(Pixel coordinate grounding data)
========================================

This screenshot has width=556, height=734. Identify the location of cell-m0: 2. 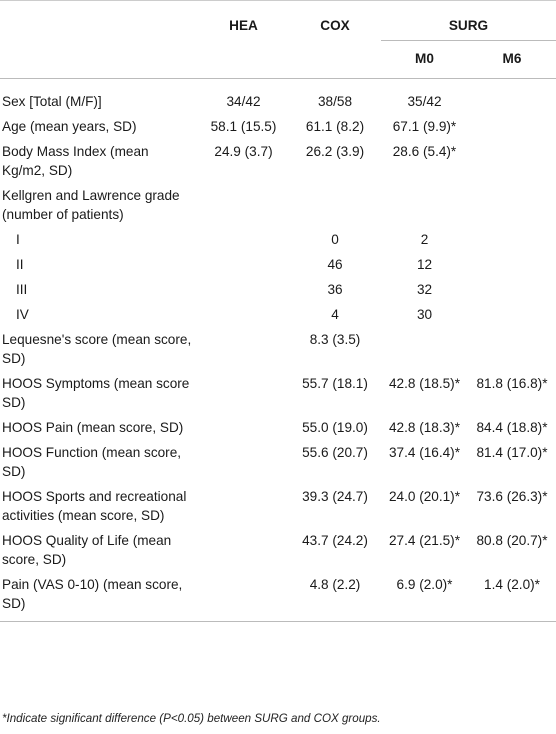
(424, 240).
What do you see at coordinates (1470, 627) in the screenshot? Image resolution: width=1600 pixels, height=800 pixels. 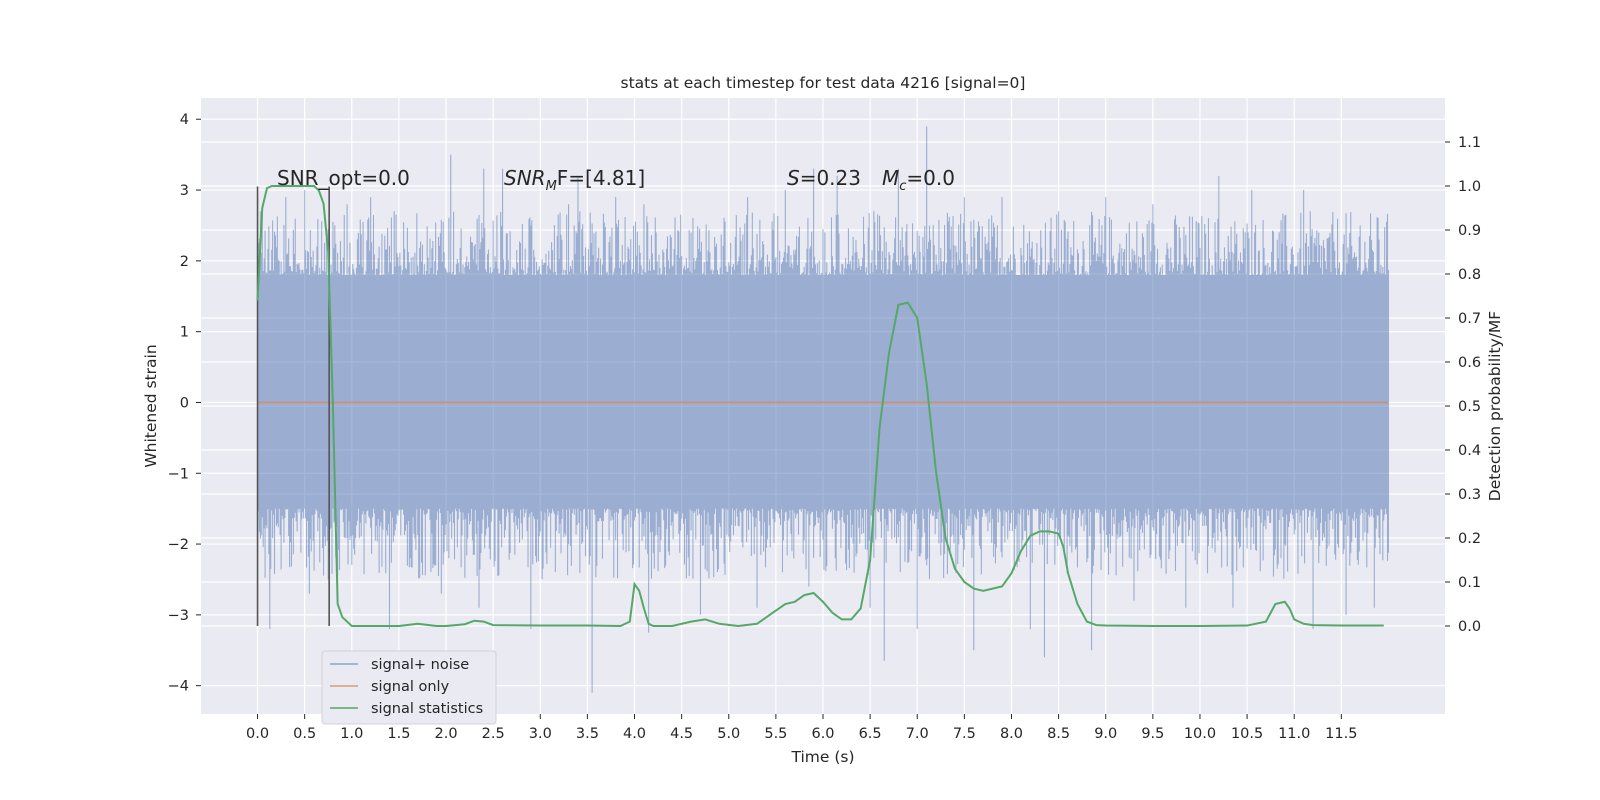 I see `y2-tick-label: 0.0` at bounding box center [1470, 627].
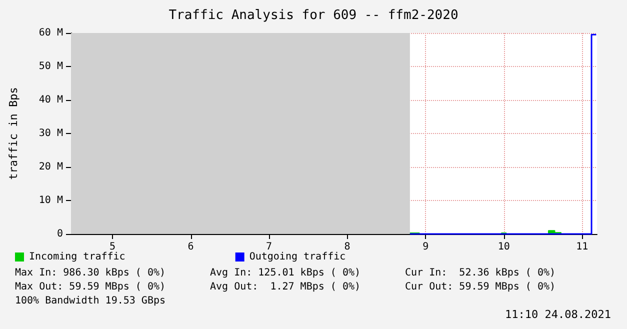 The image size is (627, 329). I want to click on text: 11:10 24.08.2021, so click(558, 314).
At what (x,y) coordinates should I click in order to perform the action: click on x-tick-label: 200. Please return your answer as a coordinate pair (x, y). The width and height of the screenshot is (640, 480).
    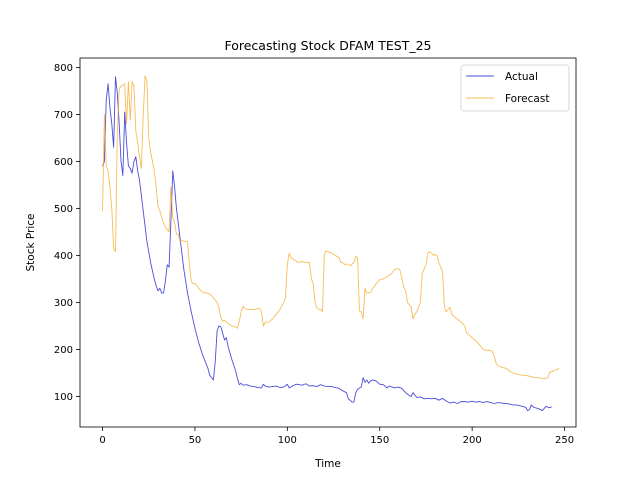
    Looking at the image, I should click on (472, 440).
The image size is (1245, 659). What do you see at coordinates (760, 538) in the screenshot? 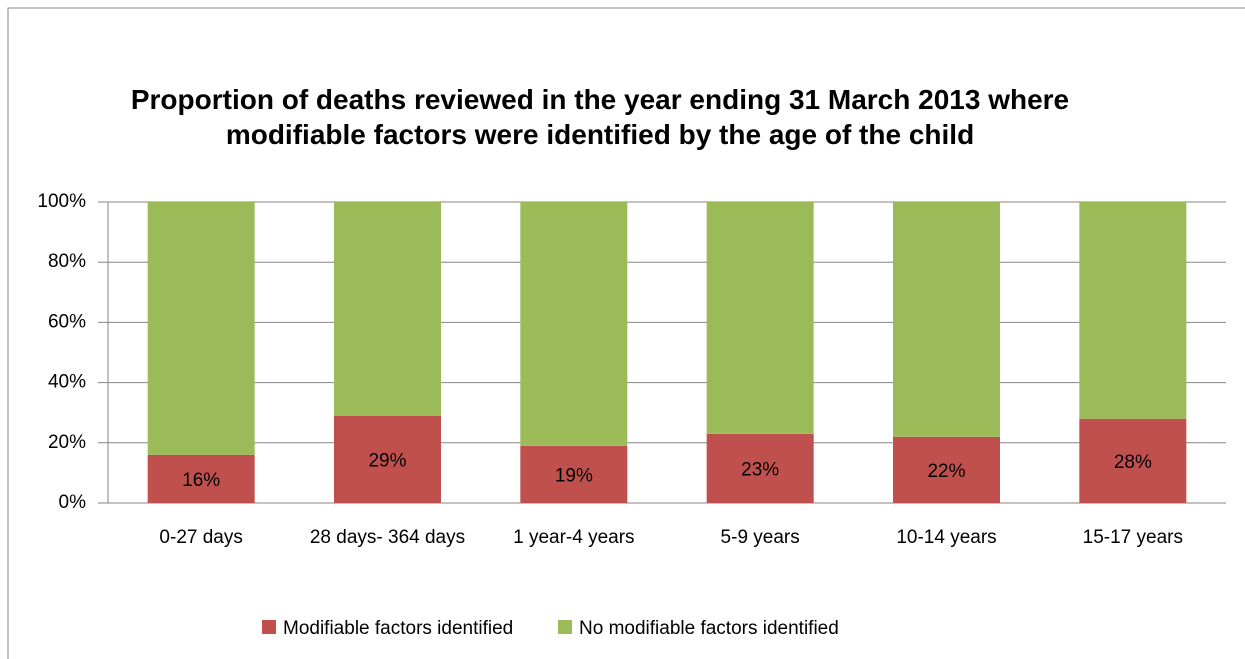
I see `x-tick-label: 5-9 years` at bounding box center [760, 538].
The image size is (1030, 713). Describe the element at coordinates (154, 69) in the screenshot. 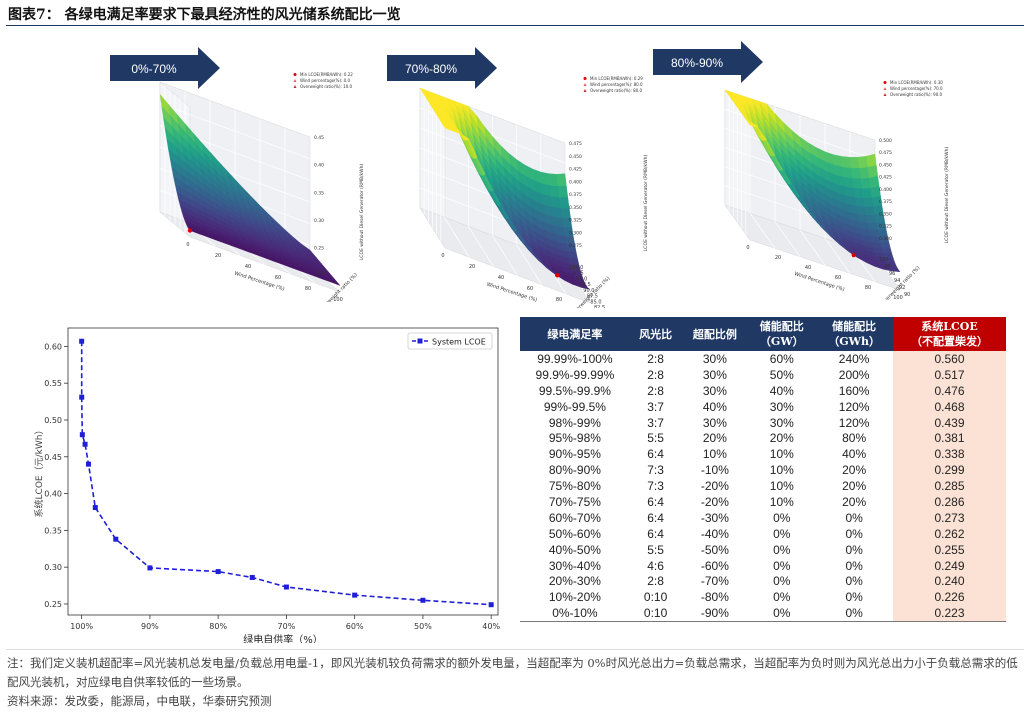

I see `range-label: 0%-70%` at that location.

========================================

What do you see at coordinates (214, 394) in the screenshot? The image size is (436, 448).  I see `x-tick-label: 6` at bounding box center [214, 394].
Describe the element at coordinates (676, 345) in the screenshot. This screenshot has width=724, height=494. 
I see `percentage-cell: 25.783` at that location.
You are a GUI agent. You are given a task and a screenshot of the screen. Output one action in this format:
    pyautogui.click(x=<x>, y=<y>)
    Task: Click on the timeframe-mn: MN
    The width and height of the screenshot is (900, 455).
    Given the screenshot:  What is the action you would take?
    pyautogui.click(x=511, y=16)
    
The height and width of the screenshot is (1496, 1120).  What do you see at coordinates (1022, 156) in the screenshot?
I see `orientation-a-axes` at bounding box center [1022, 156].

========================================

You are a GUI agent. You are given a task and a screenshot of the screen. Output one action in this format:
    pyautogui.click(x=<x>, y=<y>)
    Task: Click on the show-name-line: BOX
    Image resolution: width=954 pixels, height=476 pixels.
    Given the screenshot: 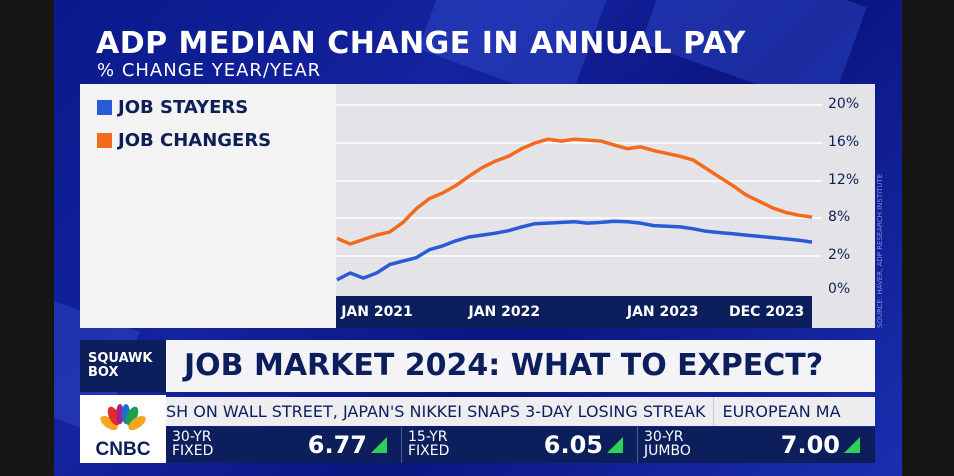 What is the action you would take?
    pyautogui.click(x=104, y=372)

========================================

→ **REQUIRED WORK**: Please copy the stretch of the items from the line containing "The height and" through the line containing "center [1022, 156].", with both of those lines included.

→ **ANSWER AREA**:
The height and width of the screenshot is (1496, 1120).  What do you see at coordinates (1022, 156) in the screenshot?
I see `orientation-a-axes` at bounding box center [1022, 156].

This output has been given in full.